Aucun des scientifiques que j’ai rencontré n’est résigné. J’ai interrogé trois catégories de chercheurs : des neuroscientifiques, des psychologues et des économistes. Les premiers sentent que nous sommes à l’aube de découvertes importantes sur ce qu’est apprendre. Ils observent dès aujourd’hui le circuit des connaissances dans le cerveau au point d’être capables de différencier le cerveau d’un lecteur et d’un non-lecteur. Les économistes, eux, sont capables de modéliser ce qui rend une école efficace. C’est à mes yeux essentiel. Quelqu’un comme l’économiste Esther Duflo explique qu’après dix ans de travail sur l’école dans son laboratoire de lutte contre la pauvreté au MIT, elle cerne mieux ce qui permet à cet écosystème d’être efficace.
Alors qu’est-ce qui ne fonctionne pas en France ?
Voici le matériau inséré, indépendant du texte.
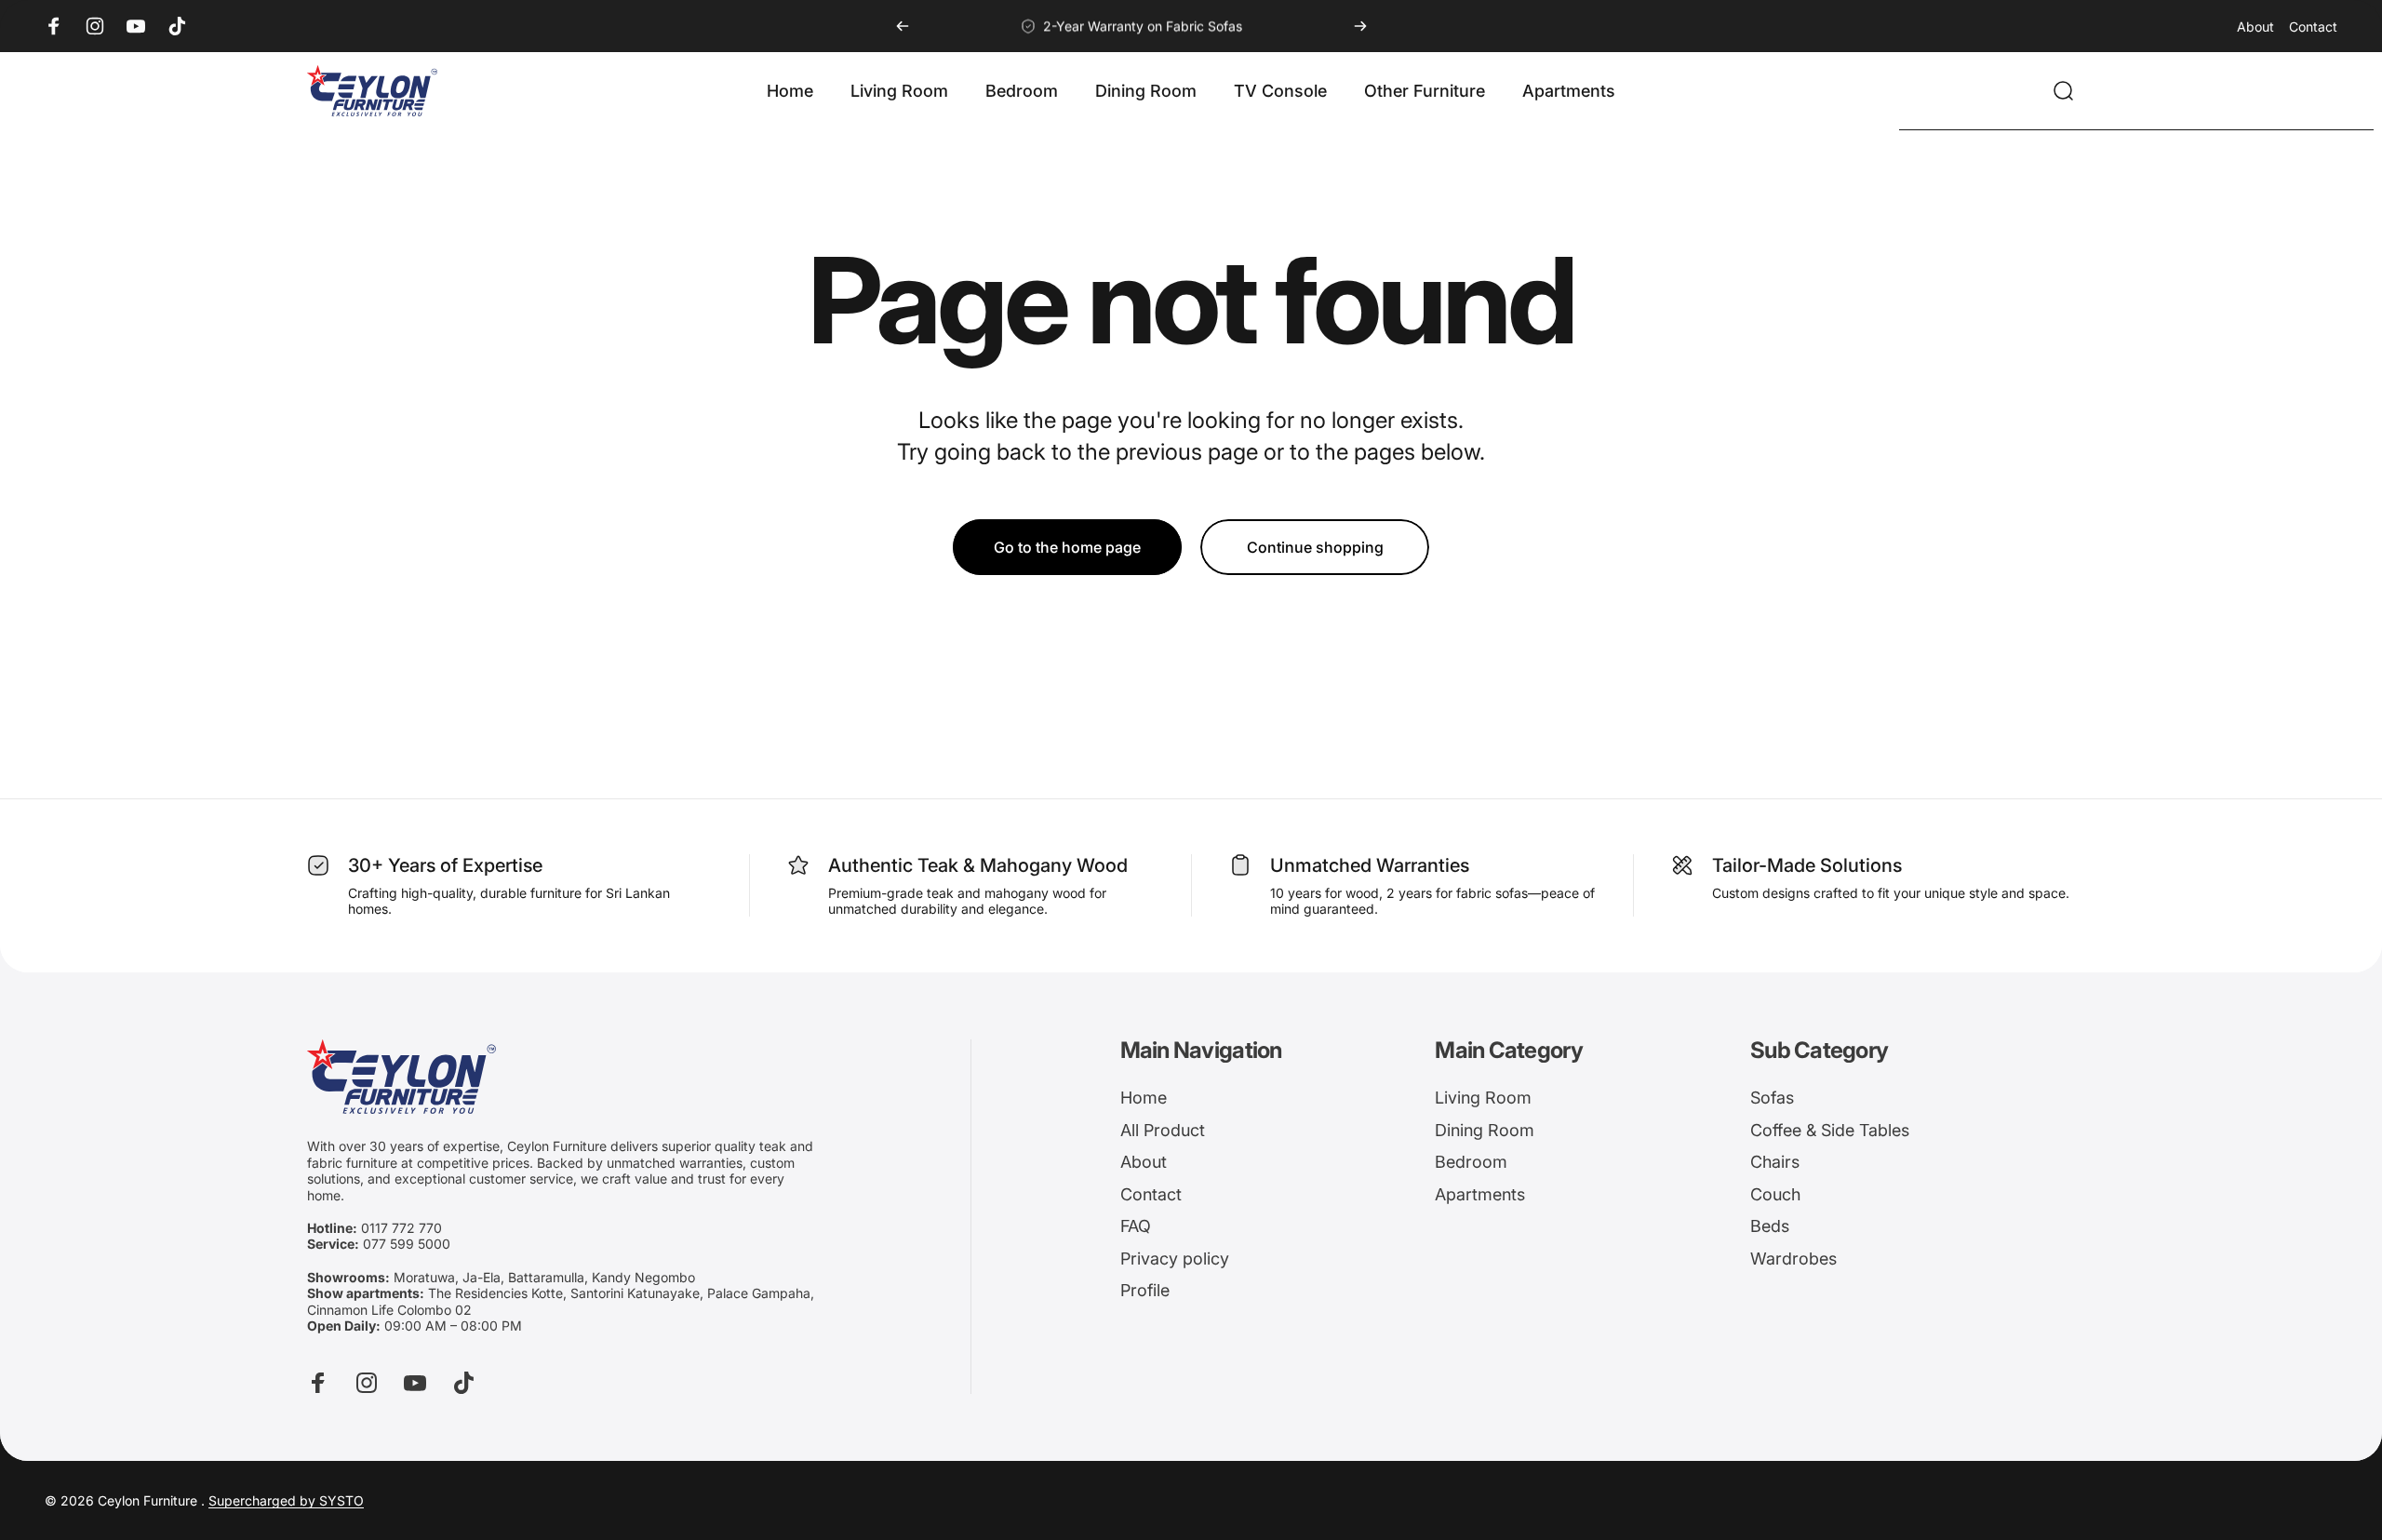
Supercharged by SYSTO (286, 1500)
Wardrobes (1793, 1258)
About (2255, 26)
En France, on oublie d’expliquer l’essentiel aux enseignants. Qui leur raconte les avancées de la science ? Qui leur propose de mieux comprendre quels outils sont utilisés ailleurs pour remédier aux difficultés en lecture ou en mathématiques ? Notre formation initiale a été jugée inutile ; notre formation continue des maîtres est le parent pauvre. Quant à notre ouverture sur les travaux internationaux, je ne vous en parle même pas !
C’est donc un livre optimiste que vous avez publié…
Oui. J’ai la faiblesse de penser qu’on pourrait avoir une des meilleures écoles du monde si on arrêtait de transformer l’école en un champ de bataille politique et qu’on s’intéressait plus aux résultats de la science.
Ce livre voudrait montrer qu’il faut arrêter de prendre les enfants en otage, de faire croire qu’enseigner est un art alors que c’est une science. Il y a urgence à aider les 20 % qu’on abandonne et pour cela il faut donner aux enseignants les outils dont ils ont besoin. Je suis aussi certaine que la lutte contre l’échec se fait au sein de l’établissement et que les chefs d’établissement doivent être au fait de ce qui se passe ailleurs et des méthodes qui marchent. Ils sont les animateurs de l’équipe pédagogique et leur force est considérable en la matière.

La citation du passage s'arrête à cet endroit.